Nektar is also excited about NKTR-214, an immuno-oncology drug in development. The company is partnering with Bristol-Myers Squibb and currently has -214 in Phase 3 trials for the treatment of melanoma and renal cell carcinoma. Immuno-oncology drugs prime the patient’s own immune system to fight cancer and are on the cutting edge of the field.
Mizuho analyst Difei Yang (Track Record & Ratings) noted NKTR-214 in her comments on Nov 12, when she said, “We continue to see merit in the NKTR-214/Opdivo combo. We expect continued data updates in various tumor settings over the coming months to drive NKTR shares.” Her note remains relevant, and her price target of $81 suggests a 138% upside for NKTR.
More recently, on Dec 13, Goldman Sachs’ Paul Choi (Track Record & Ratings) gave NKTR a $62 price target – an 82% upside – and cited NKTR-214: “Data readouts over the next 12-24 months should help to rebuild the case for NKTR-214's commercial potential across an array of tumor types.” He believes that the coming year will see a positive reassessment of this stock.
NKTR holds an average price target of $77 currently, implying a 125% upside from the current share price of $34. Analysts are bullish on the future value of the company’s pipeline drugs, and give a consensus of ‘Moderate Buy.’
Revance Therapeutics, Inc. (RVNC – Research Report)
Revance’s focus is on issues of skin and connective tissues.
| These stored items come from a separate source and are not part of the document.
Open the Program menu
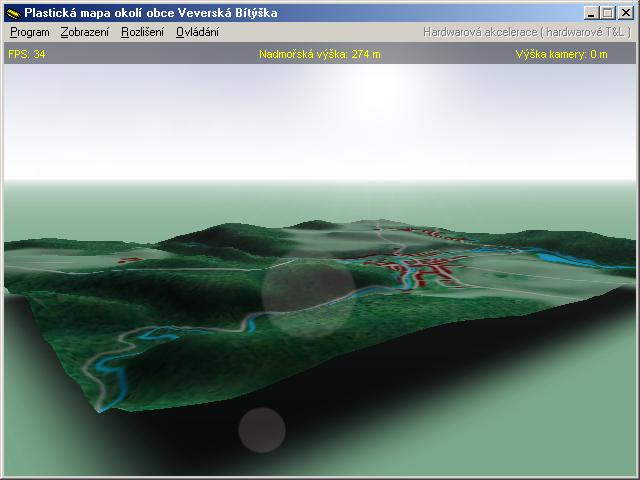640x480 pixels. coord(29,32)
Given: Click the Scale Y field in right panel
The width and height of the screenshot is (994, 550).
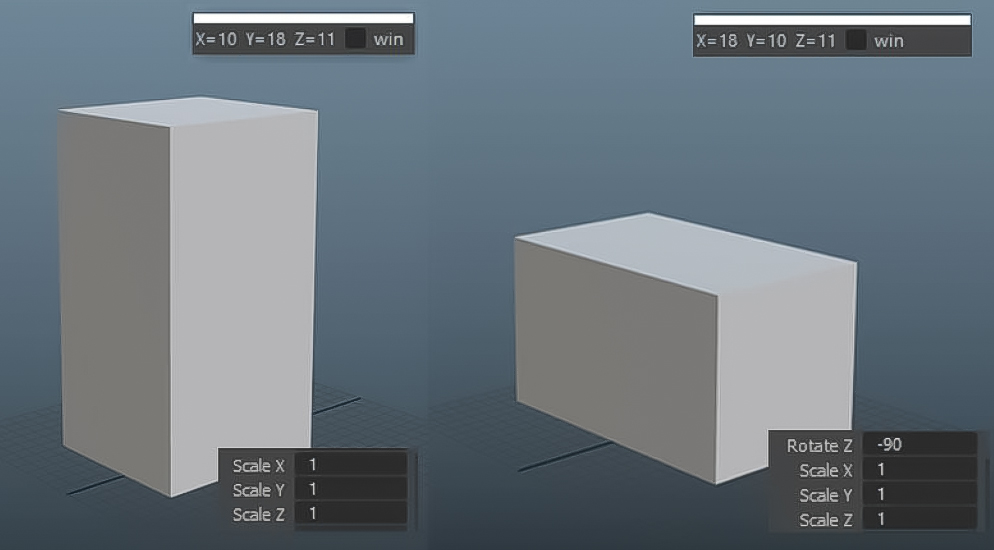Looking at the screenshot, I should click(x=920, y=495).
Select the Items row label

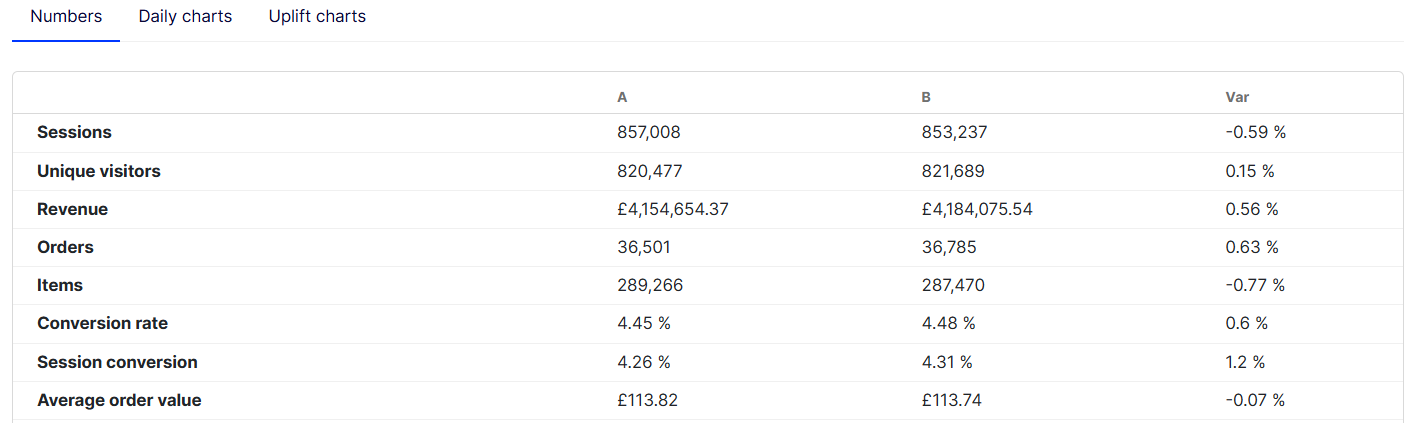(60, 286)
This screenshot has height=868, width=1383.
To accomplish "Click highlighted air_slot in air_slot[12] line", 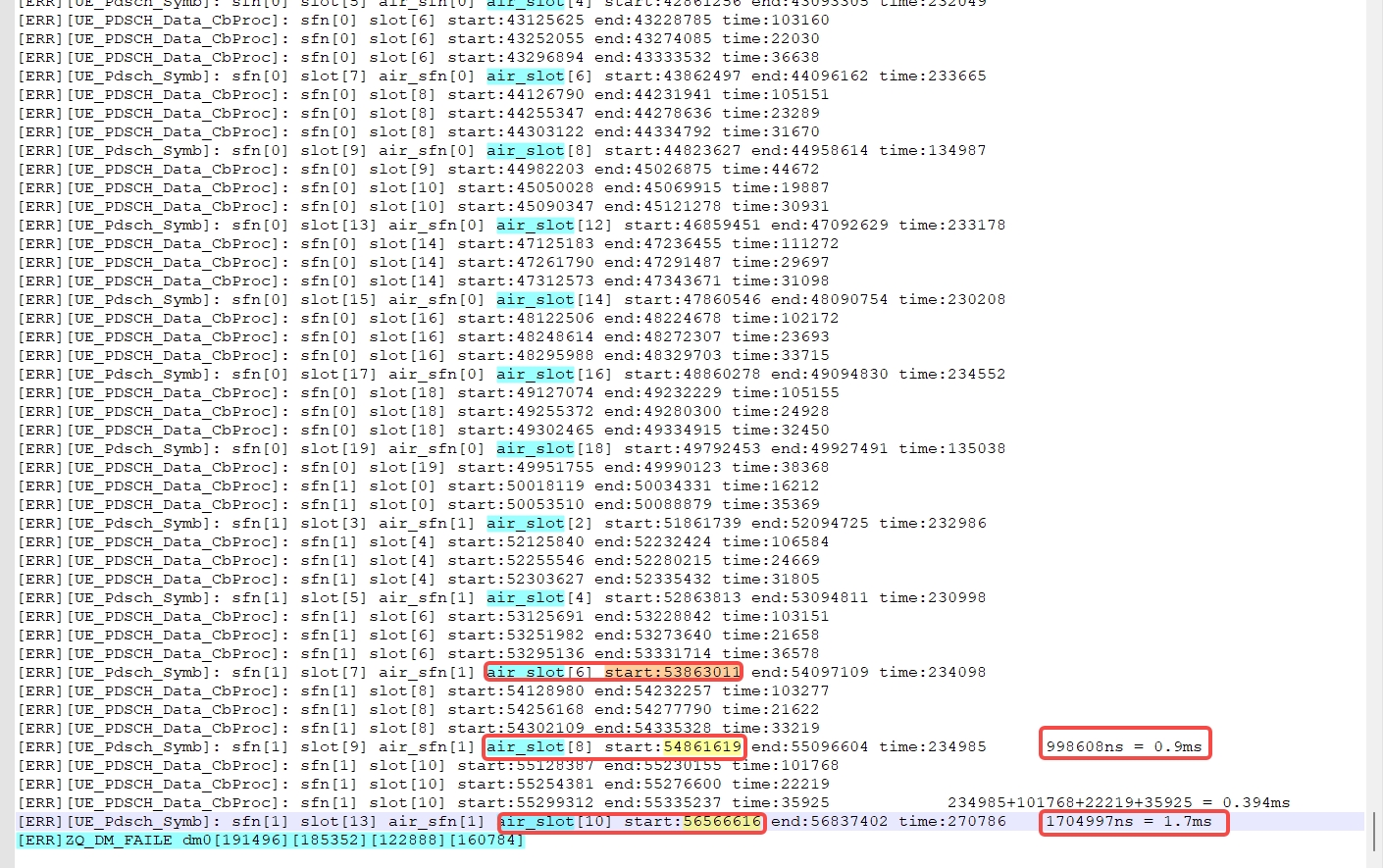I will 535,226.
The company has products in development for the treatment of Cervical Dystonia (a painful spasming condition of the neck and shoulder muscles) and Plantar Fasciitis (a deterioration of the connective tissue on the bottom of the foot). The product with the most immediate promise is RT002, in Phase 3 clinical trials. RT002 is a botox-derived injectable drug intended to treat skin wrinkles in the glabellar area – the spot between the eyebrows and above the bridge of the nose.
Revance released results of the SAKURA-3 trial on RT002 on Dec 4, showing better than anticipated results. The findings confirmed the drug’s potential in aesthetic medicine. The company plans to pursue further tests of RT002 on other areas of the forehead and upper face.
RT002 may sound too niche to be highly profitable, but earlier this month Revance announced a marketing license agreement with China’s Fosun Pharma for manufacture, distribution, and marketing of RT002 in mainland China, Hong Kong, and Macau. Revance will receive $30 million up front in the agreement, along with development and sales milestone payments up to $230 million. Tiered double-digit royalty payments will provide Revance with income on future sales of RT002 in China.
The analysts have taken note of Revance’s success with RT002. Difei Yang (quoted above) wrote on Dec 7, about the Fosun agreement: “We see the deal as attractive and one that could offer additional upside down the road.” She added that the next step would be approval of the drug for regular use; from an investor’s perspective, that will be the most important factor in the share price. Yang gave RVNC a target price of $42, suggesting a 115% upside potential.
On Dec 4, in the wake of the SAKURA-3 and Fosun announcements, Cantor Fitzgerald’s Louise Chen (Track Record & Ratings) reviewed RVNC. She was impressed enough to give this stock a $50 target, for an impressive 156% upside. In her comments, she said, “We expect upward earnings revisions to levels not reflected in sell-side consensus expectations to drive shares higher. These could come from positive news flow for Revance’s key programs in development.”
Revance currently holds a ‘Moderate Buy’ analyst consensus, based on those two most recent ratings. The stock’s average price target is $41, giving it an upside potential of 116%.
Author: Michael Marcus
The views and opinions expressed herein are the views and opinions of the author and do not necessarily reflect those of Nasdaq, Inc.